Those who know little about Wilder often approach him expecting to find Walt Disney and are surprised to find that he is closer in spirit to Walt Whitman. The message that emerges from all of his works is that human happiness is a matter of cooperating with destiny. In his Pulitzer Prize-winning novel The Bridge of San Luis Rey (1927), Wilder first expressed his faith in the logic behind destiny, and his later novels such as The Ides of March (1948), The Eighth Day (1967), and Theophilus North (1973) all illustrate his belief that it is this faith that gives humankind the power to temper logic with humanity and thus create its own myths. The Skin of Our Teeth (pr., pb. 1942) is the most obvious example of Wilder’s mythmaking in dramatic form, but the presence of myth also explains the continuing appeal of both Our Town and The Matchmaker.

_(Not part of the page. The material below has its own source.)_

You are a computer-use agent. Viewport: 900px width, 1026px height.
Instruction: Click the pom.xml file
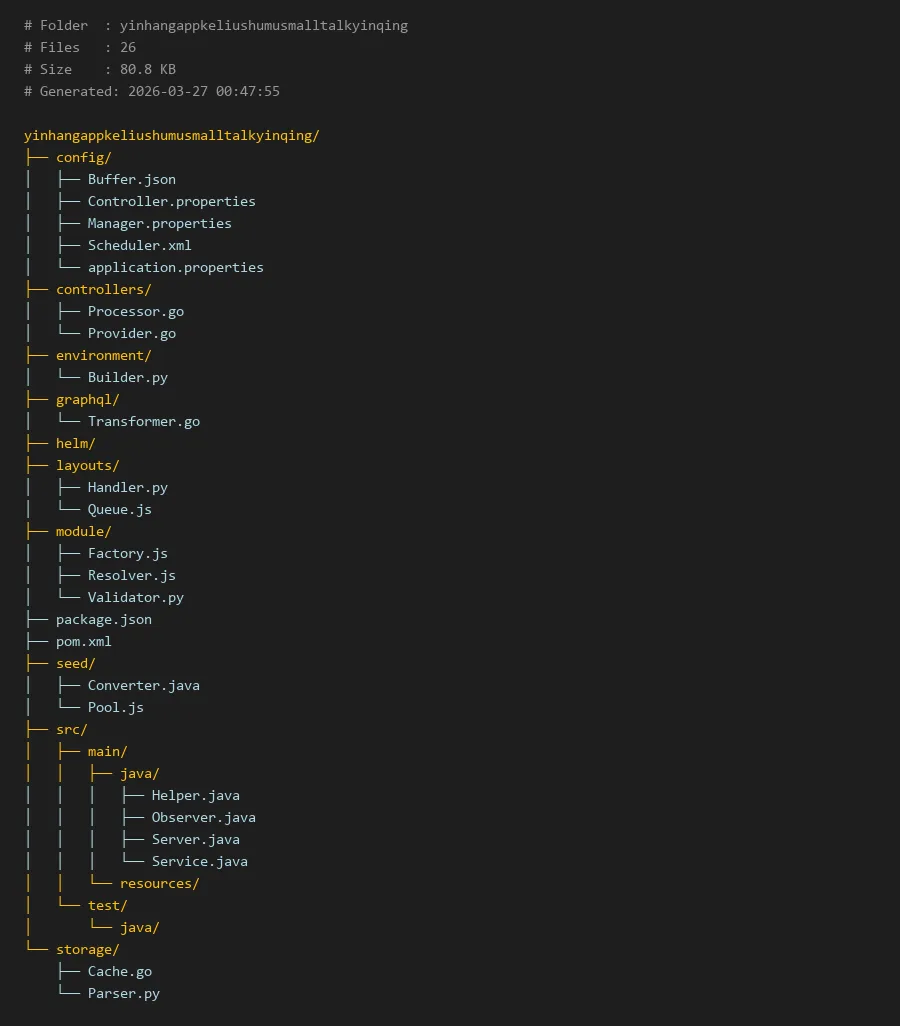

Because he broke with stage convention by using a virtually empty set in Our Town, Wilder made the play’s mythical qualities more apparent than they are in The Matchmaker, where they are obscured by the trappings of Viennese farce. Nevertheless, he manages to make it abundantly clear, through the use of soliloquies, that Mrs. Levi’s skill as a matchmaker stems from her understanding of the need for compromise between the logic of viewing the world as foolish and the wisdom of accepting its foolishness. Because of his experimentation with staging and structure, not to mention the enduring popularity of his unfashionable optimism, Thornton Wilder has had a profound influence on the modern American theater.